Apple glazed squab pigeon served with confit duck, potato spring onion and apple hash
serves 4 people
This is the newest home grown recipe to grace the tables in the cart shed we are the first commercial breeders of squab pigeons in the UK for several decades if not since WW2 and very proud to be producing this delicacy at home on the farm.
Apple jelly (in the restaurant we use our home made mild chilly and apple jelly available from the farm shop)
2 Squab Pigeons (available from good butchers imported from france and soon from the farm as our production increases)
2 Gressingham Duck Legs
300g Charlott potato
300g Crispin apple (Bramley will do)
1/2 a bunch of spring onions
dried mixed herbs
500g duck or goose fat
salt and pepper to season
cherry vin tomatoes
1st job (perfect confit duck) take your 4 duck legs and salt with a liberal amount but not too much Malden salt and a good covering of dried mixed herbs pack tightly in a tupawhare and place in the fridge for around 3 to 4 hours but over night would be fine.
Next melt the duck fat in a saucepan do not get too hot about 100c.
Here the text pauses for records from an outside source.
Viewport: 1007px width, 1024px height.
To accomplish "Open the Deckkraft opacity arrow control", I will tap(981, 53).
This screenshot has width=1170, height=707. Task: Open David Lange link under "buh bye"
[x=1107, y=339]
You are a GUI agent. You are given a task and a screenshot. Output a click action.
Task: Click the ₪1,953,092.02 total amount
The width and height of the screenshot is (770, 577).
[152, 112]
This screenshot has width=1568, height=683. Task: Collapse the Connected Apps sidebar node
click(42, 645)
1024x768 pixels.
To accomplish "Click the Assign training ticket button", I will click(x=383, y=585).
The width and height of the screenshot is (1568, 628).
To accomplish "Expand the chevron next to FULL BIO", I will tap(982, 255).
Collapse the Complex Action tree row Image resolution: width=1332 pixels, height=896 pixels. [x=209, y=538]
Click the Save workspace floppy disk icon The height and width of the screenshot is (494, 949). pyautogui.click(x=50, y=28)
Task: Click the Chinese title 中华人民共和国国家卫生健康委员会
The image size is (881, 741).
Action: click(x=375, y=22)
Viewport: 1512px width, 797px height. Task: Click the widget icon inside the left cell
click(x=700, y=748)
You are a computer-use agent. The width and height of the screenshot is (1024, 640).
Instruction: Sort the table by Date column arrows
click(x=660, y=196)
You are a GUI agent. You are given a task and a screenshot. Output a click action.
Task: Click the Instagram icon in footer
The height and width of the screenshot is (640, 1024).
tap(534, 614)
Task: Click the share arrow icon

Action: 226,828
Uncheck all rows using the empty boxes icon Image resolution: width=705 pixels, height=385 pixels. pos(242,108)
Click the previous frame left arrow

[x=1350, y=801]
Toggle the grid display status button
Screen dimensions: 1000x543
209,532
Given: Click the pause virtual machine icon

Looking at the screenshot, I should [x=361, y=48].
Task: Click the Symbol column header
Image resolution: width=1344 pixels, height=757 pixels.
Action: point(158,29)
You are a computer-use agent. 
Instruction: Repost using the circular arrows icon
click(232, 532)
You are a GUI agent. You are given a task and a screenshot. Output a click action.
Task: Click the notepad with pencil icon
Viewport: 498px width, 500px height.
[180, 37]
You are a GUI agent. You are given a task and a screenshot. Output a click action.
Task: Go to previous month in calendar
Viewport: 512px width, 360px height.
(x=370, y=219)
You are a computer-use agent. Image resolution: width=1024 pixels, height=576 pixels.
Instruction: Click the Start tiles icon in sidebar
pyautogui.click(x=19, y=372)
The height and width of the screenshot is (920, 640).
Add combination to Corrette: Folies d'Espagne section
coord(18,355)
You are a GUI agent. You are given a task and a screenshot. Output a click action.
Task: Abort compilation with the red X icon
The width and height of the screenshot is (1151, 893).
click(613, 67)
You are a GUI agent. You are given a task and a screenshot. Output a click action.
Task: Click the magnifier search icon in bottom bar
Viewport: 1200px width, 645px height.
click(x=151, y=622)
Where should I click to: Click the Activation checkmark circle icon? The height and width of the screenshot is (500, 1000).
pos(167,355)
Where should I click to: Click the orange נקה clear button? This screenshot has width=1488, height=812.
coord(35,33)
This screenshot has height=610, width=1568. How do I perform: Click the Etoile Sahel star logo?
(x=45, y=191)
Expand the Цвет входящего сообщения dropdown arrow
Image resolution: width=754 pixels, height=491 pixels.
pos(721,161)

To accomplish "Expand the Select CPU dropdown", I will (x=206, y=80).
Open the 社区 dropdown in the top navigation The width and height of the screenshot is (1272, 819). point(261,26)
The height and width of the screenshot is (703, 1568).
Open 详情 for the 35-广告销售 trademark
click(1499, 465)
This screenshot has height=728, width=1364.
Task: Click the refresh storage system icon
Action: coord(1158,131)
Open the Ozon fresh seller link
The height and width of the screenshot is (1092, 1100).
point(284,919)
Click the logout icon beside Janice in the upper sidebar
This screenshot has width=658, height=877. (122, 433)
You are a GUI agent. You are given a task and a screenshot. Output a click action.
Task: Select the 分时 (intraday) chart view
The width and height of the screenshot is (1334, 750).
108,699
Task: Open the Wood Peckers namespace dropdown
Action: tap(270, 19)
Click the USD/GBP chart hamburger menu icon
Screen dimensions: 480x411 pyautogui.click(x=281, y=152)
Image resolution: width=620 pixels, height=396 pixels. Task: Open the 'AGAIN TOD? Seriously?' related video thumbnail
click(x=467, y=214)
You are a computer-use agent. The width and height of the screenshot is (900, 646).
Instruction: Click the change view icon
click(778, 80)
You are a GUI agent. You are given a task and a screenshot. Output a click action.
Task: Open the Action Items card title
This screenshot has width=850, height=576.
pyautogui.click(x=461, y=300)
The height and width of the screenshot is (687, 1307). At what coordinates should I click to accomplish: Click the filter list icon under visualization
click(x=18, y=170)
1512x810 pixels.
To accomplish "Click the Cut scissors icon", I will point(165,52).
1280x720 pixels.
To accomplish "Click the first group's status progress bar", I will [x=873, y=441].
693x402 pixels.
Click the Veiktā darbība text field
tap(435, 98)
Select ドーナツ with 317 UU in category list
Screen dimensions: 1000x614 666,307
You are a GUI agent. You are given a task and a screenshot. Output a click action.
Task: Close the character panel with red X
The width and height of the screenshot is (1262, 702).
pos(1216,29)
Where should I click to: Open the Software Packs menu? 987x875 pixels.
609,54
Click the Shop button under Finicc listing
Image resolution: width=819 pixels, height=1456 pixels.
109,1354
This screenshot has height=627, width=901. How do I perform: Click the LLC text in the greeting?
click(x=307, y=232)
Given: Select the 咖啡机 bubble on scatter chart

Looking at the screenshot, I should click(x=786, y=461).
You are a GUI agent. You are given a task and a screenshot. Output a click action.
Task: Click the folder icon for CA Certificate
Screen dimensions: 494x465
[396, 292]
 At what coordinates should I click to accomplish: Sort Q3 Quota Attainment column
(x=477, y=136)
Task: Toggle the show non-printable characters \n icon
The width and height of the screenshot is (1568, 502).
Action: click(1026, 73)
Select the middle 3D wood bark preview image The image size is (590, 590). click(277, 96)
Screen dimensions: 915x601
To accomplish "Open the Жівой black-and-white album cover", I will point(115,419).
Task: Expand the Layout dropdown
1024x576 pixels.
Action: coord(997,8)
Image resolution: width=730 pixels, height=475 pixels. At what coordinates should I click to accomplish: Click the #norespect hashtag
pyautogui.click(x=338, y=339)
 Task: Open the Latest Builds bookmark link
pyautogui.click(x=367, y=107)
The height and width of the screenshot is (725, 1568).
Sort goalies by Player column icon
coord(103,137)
Then take your duck legs wash off any excess salt and herbs and place in the melted duck fat. Then place the saucepan in an oven at 130c for about 3 hours until the duck falls off of the bone drain the duck legs and allow to cool. (BTW in future this just need roasting in a hot oven for about 15 mins of make an awesome meal on its own)
Next the Pigeon
Halve the pigeons with a large cooks knife. (Carefully please I don’t want calls saying you lost a finger doing this!)
Season with a little salt and pepper and pan fry the pigeons skin side down in a little vegetable oil for about 3 mins then place skin side up and baste with apple jelly and along with the cherry tomatoes place in a pre hearted oven at 230c for around 10 mins or until the bird is just firm to the touch then remove from the oven bast again with jelly and allow to rest for 10 mins.
During the cooking and resting of your pigeon
Take your finally chopped apple spring onion and potatoes along with the shredded cold meat from your confit duck legs and fry in the pan juices and oil from the pigeon do not allow to sit for too long or it will burn and be bitter. Once the potato is soft and should have started to slightly caramelise plate up your dish and enjoy.